So today was a rest day. It was cold. I was not brave. I am a wimp.
So let’s discuss yesterday’s knee pain. I had none today. I did get up and felt a little bit of stiffness in the area but overall nothing bad. I forgot about an injury I got about 10 years ago that may contribute to my knee issues on occasion. I have a partially torn quad and I think my knee isn’t supported in the way it should. I took a picture…
As you can see my left knee rides out to the left. It’s a mess, but a known mess. I’m still on the fence about returning the shoes. I actually could return them for a full refund but I am going to give them one more run.
On to my other vice. My new running vest showed up today. I can’t give it a proper review for a few reasons.

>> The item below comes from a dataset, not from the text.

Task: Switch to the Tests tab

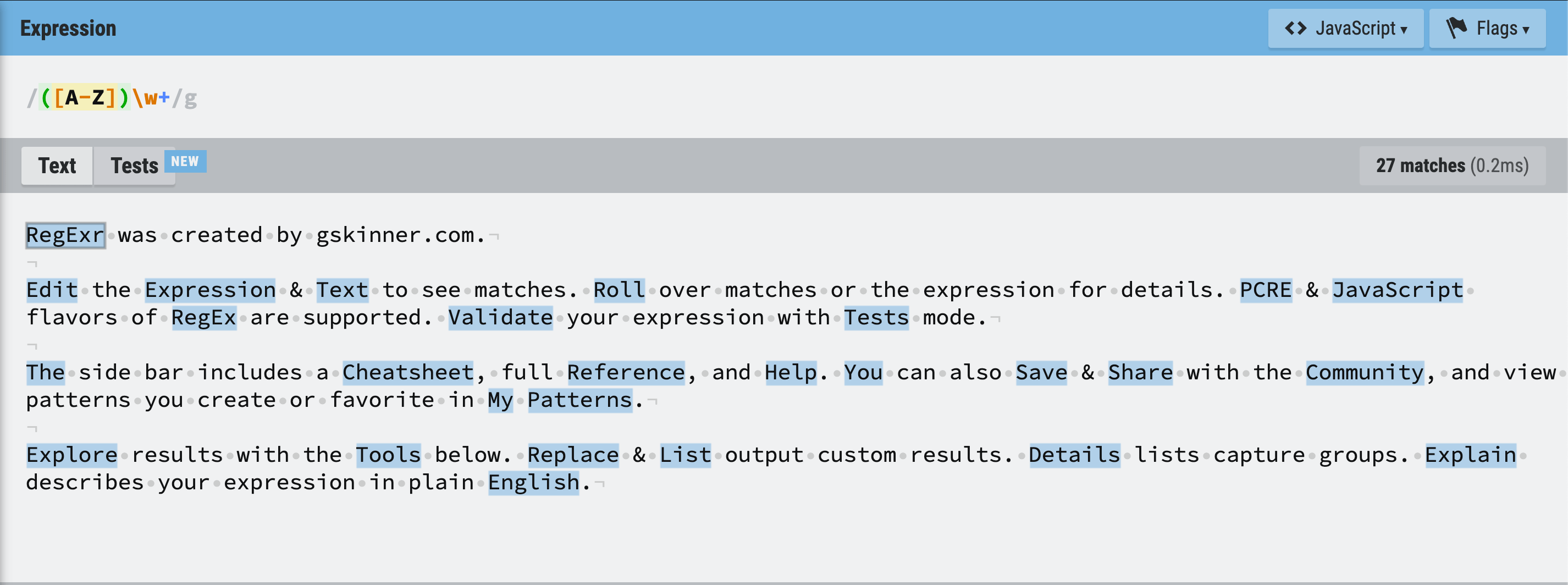Action: (135, 165)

1. I haven’t run it it yet.
3. See #2
I can give you my first impression though. First thing I noticed was that it looks and feels like it’s made out of snake skin that has been shed sewn to a fishing net. Looks about the same too. The size is amazingly small. I think it weighs like 7.5 oz without water in the bottles…that’s insane. I put the vest on and right away I was blown away. IT’S SO SMALL! Everything sits really high and form fitted. It’s literally a vest with pockets in it. The bottles sit high on your chest. You can’t help but grab them. I felt like I had boobs. Yep…I said it and said it over an over. It was rather pleasing.
Overall quality looks great. The only gripes right off. ‘smart phone’ pockets don’t really fit an iphone. I can’t imagine Potty Mouth getting her phone in any of the front pockets. I was able to sort of squeeze the iphone in but wasn’t convenient. That being said, I think on some shorter runs I would only carry one bottle and stuff the phone in the other bottle carrier. We’ll see. I’ll do a full write up in a week.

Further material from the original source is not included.